Adherence to an acute care bundle within the first 24 h of hospital admission affects outcomes for patients with decompensated cirrhosis
2019
Background and Aim: Complications related to chronic liver disease (CLD) have led to an increased burden on health services. Despite an improved evidence base to support management of complications, suboptimal care persists. Initiatives to improve care for patients with cirrhosis are needed. The decompensated cirrhosis acute care bundle (ACB), developed by the British Society of Gastroenterology (BSG), has been proposed as a roadmap for improved care quality, but its impact on patient outcomes has not been demonstrated nor has its relevance to Australian populations. We aimed to assess whether adherence to the BSG-ACB in the first 24 h of hospital admission was associated with improved outcomes.

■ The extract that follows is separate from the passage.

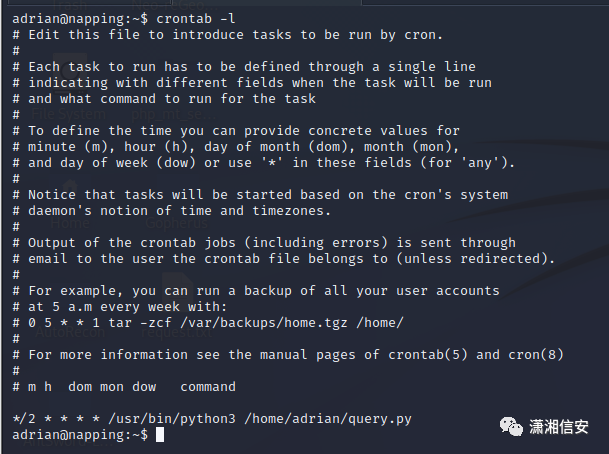Select the AntSword desktop icon label
The width and height of the screenshot is (609, 454).
(x=56, y=441)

Methods: We performed a single-center, retrospective, observational study of adult patients with decompensated Child–Pugh (CP) B or C cirrhosis admitted to a metropolitan tertiary referral hospital between June 1, 2016, and January 31, 2019. Adherence to the BSG-ACB was assessed for each component, scored, and then ranked. Relative adherence was assessed as tertiles from most to least adherent with the BSG-ACB. Palliative patients were excluded. The primary outcome was mortality (logistic regression). Secondary outcomes were rate of hospital readmission, readmission within 28 days, and time to readmission (Kaplan–Meier analysis). BSG-ACB adherence was assessed in a univariate analysis, then included in a multivariate analysis adjusting for other possible predictors of mortality.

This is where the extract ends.